- **WORK TO BE COMPLETED**: Return each line in the records below that contains the word "green". Case counts.

——

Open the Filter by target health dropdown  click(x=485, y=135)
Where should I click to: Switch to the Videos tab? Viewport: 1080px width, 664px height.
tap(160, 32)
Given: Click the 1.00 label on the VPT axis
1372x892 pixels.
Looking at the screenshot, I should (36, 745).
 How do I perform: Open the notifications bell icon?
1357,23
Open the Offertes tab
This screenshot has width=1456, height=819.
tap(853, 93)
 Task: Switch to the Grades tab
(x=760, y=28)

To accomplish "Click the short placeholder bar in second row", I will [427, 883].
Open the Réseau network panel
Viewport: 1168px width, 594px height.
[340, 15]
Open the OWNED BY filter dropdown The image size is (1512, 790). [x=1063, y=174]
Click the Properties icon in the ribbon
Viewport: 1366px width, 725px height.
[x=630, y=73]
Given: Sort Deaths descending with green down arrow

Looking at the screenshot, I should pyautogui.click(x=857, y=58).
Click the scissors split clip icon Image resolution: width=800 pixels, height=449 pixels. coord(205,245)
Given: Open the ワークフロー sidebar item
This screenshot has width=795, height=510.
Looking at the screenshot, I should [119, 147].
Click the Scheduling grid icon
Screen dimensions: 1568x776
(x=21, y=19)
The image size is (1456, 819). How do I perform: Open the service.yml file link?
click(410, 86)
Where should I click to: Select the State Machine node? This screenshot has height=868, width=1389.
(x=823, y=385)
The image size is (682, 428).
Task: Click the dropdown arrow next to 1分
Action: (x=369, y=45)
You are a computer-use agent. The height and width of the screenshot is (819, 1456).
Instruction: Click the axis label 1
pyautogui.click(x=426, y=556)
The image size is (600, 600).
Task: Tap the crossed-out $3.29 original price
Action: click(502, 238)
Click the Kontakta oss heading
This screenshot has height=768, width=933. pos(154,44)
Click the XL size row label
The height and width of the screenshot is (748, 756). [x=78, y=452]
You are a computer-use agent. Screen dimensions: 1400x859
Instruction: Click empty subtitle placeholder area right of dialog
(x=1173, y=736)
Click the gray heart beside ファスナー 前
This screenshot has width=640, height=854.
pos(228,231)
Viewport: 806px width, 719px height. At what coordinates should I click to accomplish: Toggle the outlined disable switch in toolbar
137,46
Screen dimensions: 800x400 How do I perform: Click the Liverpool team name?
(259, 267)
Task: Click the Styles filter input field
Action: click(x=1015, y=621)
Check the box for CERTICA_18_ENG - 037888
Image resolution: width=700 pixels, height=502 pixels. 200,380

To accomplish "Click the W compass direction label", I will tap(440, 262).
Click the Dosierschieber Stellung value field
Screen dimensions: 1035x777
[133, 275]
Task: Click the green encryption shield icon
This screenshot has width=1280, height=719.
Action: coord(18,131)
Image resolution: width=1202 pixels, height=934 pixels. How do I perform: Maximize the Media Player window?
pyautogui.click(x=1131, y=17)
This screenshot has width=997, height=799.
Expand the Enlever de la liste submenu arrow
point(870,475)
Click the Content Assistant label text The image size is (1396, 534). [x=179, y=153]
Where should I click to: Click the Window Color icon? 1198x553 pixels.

——

- **ANSWER FOR THIS EXERCISE**:
Given: Sort Deaths descending with green down arrow
Task: Click the green encryption shield icon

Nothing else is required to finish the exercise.